* WHAT THE TASK ASKS *
Each of the lines below must be restated exactly.

Segment Start: DATA SHOWN

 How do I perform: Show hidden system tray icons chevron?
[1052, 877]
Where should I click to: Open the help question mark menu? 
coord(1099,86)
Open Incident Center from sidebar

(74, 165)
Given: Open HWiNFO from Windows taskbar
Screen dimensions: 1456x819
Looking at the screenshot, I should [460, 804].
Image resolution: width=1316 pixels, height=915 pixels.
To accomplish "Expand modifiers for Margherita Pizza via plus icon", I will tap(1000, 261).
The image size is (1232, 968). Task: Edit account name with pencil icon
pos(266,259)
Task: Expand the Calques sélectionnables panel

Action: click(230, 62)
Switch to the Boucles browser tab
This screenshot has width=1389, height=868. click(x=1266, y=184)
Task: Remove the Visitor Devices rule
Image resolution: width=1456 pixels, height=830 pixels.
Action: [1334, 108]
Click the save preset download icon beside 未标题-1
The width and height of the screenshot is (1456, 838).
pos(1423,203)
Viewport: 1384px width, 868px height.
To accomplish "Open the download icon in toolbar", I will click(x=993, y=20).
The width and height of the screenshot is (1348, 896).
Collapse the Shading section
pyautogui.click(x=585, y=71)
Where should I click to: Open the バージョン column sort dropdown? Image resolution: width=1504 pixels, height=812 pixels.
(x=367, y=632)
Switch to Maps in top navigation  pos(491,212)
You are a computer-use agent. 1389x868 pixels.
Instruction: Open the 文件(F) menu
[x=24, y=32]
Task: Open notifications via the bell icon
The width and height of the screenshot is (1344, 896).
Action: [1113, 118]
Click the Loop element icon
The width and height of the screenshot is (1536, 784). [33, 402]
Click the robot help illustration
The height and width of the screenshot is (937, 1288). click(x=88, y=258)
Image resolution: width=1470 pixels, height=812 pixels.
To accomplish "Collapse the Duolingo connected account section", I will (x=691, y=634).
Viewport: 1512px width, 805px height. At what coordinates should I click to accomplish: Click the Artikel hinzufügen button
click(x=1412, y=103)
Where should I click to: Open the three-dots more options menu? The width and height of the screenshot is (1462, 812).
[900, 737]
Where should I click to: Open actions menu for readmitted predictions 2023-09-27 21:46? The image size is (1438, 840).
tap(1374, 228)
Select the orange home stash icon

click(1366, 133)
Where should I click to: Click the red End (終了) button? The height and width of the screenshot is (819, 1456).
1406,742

Segment End: DATA SHOWN

* REPLY *
 How do I perform: Show hidden system tray icons chevron?
[1052, 877]
Where should I click to: Open the help question mark menu? 
coord(1099,86)
Open Incident Center from sidebar

(74, 165)
Given: Open HWiNFO from Windows taskbar
Screen dimensions: 1456x819
Looking at the screenshot, I should [460, 804].
Image resolution: width=1316 pixels, height=915 pixels.
To accomplish "Expand modifiers for Margherita Pizza via plus icon", I will tap(1000, 261).
The image size is (1232, 968). Task: Edit account name with pencil icon
pos(266,259)
Task: Expand the Calques sélectionnables panel

Action: click(230, 62)
Switch to the Boucles browser tab
This screenshot has width=1389, height=868. click(x=1266, y=184)
Task: Remove the Visitor Devices rule
Image resolution: width=1456 pixels, height=830 pixels.
Action: [1334, 108]
Click the save preset download icon beside 未标题-1
The width and height of the screenshot is (1456, 838).
pos(1423,203)
Viewport: 1384px width, 868px height.
To accomplish "Open the download icon in toolbar", I will click(x=993, y=20).
The width and height of the screenshot is (1348, 896).
Collapse the Shading section
pyautogui.click(x=585, y=71)
Where should I click to: Open the バージョン column sort dropdown? Image resolution: width=1504 pixels, height=812 pixels.
(x=367, y=632)
Switch to Maps in top navigation  pos(491,212)
You are a computer-use agent. 1389x868 pixels.
Instruction: Open the 文件(F) menu
[x=24, y=32]
Task: Open notifications via the bell icon
The width and height of the screenshot is (1344, 896).
Action: [1113, 118]
Click the Loop element icon
The width and height of the screenshot is (1536, 784). [33, 402]
Click the robot help illustration
The height and width of the screenshot is (937, 1288). click(x=88, y=258)
Image resolution: width=1470 pixels, height=812 pixels.
To accomplish "Collapse the Duolingo connected account section", I will (x=691, y=634).
Viewport: 1512px width, 805px height. At what coordinates should I click to accomplish: Click the Artikel hinzufügen button
click(x=1412, y=103)
Where should I click to: Open the three-dots more options menu? The width and height of the screenshot is (1462, 812).
[900, 737]
Where should I click to: Open actions menu for readmitted predictions 2023-09-27 21:46? The image size is (1438, 840).
tap(1374, 228)
Select the orange home stash icon

click(1366, 133)
Where should I click to: Click the red End (終了) button? The height and width of the screenshot is (819, 1456).
1406,742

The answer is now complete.